We have a Rails app hosted on Heroku which periodically develops a memory leak, pushing it well over Heroku’s per-dyno memory quote and slowing everything down as it hits swap. The issue is intermittent, random, and only happens every few days but it’s easy enough to deal with, just restart the dynos. However it has a habit of happening at night or weekends (the site is used entirely in the US), which makes it difficult to deal with out of hours.
While we are making efforts to find the cause of the leak, our primary concern is to make sure the site remains usable. To that end, I’ve put together a little something to restart the web dynos automatically, even when it’s the middle of the night for us.

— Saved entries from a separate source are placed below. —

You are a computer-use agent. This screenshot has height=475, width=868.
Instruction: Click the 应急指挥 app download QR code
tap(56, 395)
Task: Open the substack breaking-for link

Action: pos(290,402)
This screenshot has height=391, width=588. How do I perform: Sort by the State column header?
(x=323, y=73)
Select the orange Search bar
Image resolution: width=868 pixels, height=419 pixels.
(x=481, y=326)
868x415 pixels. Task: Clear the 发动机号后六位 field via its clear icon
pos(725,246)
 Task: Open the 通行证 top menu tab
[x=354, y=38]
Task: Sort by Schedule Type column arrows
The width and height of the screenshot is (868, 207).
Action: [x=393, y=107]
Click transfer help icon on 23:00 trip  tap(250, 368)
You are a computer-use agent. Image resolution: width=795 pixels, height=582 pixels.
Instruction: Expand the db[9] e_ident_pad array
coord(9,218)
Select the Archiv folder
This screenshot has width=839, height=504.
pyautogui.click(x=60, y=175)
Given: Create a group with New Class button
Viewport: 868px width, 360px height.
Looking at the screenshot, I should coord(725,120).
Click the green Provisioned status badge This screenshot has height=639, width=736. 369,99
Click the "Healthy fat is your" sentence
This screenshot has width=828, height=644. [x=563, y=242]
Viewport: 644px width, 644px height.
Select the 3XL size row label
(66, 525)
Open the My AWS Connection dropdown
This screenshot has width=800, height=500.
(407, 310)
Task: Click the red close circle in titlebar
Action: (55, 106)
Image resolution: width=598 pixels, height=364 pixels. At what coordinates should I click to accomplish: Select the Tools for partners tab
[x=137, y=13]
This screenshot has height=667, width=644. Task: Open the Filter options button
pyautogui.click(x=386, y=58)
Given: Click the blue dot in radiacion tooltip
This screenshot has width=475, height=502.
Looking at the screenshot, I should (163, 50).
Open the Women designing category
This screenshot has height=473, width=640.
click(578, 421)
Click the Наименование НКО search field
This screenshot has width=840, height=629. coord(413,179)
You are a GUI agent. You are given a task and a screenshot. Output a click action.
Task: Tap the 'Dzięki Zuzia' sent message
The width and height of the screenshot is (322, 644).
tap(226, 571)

We use the LogEntries service, available as a free plugin for Heroku apps, to monitor our applications. LogEntries tails the logs and triggers alerts based on configurable conditions. It can detect all the Heroku platform errors such as the one we are interested in “R14 Memory quote exceeded”, and send an email, slack notification, or poke a webhook. It seemed logical to use LogEntries to restart the dynos when they got into trouble.
Restarting the Dynos
To restart our web dynos we create an ActiveJob task, which uses the Heroku Platform API (Ruby gem) to fetch the list of dynos, filter them down to just the running web instances (we’ve never had a problem with the workers), and restart each one in turn.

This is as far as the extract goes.